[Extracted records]
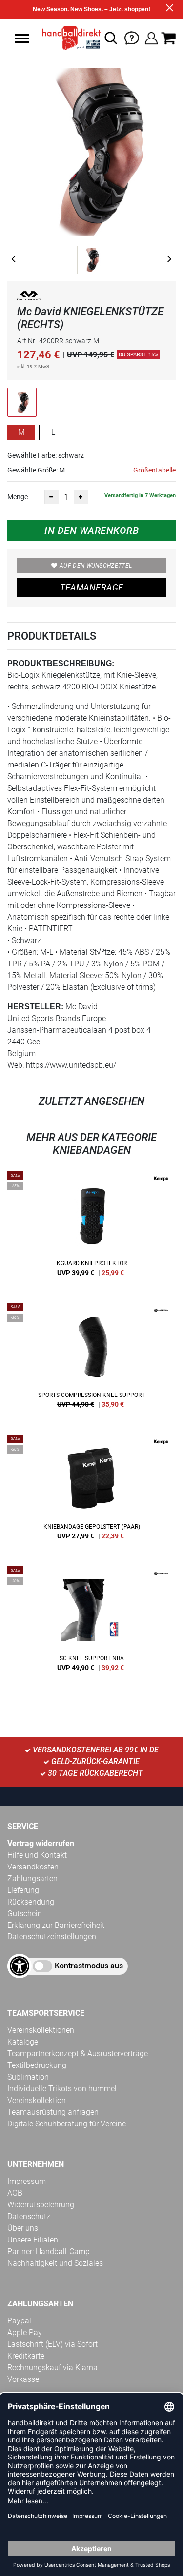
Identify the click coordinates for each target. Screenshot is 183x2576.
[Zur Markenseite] (29, 297)
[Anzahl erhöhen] (81, 497)
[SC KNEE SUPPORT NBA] (91, 1622)
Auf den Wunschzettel (96, 565)
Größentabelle (154, 470)
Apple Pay (24, 2332)
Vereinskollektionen (40, 2030)
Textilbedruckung (36, 2065)
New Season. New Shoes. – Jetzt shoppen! (91, 9)
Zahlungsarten (32, 1878)
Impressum (26, 2181)
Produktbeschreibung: (60, 663)
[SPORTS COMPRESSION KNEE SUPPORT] (91, 1359)
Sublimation (28, 2077)
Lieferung (23, 1890)
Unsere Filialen (32, 2239)
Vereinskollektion (36, 2100)
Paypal (19, 2320)
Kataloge (22, 2041)
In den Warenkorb (91, 530)
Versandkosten (33, 1866)
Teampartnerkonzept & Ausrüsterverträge (77, 2053)
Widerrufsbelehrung (40, 2204)
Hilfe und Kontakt (37, 1855)
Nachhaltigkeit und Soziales (55, 2263)
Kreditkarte (25, 2355)
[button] (22, 38)
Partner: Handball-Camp (48, 2251)
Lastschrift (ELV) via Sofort (52, 2344)
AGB (14, 2193)
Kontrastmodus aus (89, 1965)
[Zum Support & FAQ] (131, 37)
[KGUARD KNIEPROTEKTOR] (91, 1227)
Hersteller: (35, 1007)
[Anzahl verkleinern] (51, 497)
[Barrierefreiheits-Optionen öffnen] (19, 1966)
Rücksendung (30, 1902)
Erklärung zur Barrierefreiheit (55, 1925)
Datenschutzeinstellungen (51, 1936)
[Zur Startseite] (69, 38)
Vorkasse (23, 2379)
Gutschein (24, 1913)
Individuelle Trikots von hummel (62, 2088)
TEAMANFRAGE (91, 587)
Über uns (22, 2228)
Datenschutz (28, 2216)
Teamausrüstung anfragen (53, 2112)
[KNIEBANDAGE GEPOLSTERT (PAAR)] (91, 1491)
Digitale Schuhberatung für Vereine (66, 2123)
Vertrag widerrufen (40, 1843)
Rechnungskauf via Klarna (52, 2367)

BRIEF
Return only what runs from the line containing "[Zur Startseite] (69, 38)" to the last line of the records above, both ends included, exactly as written.

PROBLEM SOLUTION
[Zur Startseite] (69, 38)
Vorkasse (23, 2379)
Gutschein (24, 1913)
Individuelle Trikots von hummel (62, 2088)
TEAMANFRAGE (91, 587)
Über uns (22, 2228)
Datenschutz (28, 2216)
Teamausrüstung anfragen (53, 2112)
[KNIEBANDAGE GEPOLSTERT (PAAR)] (91, 1491)
Digitale Schuhberatung für Vereine (66, 2123)
Vertrag widerrufen (40, 1843)
Rechnungskauf via Klarna (52, 2367)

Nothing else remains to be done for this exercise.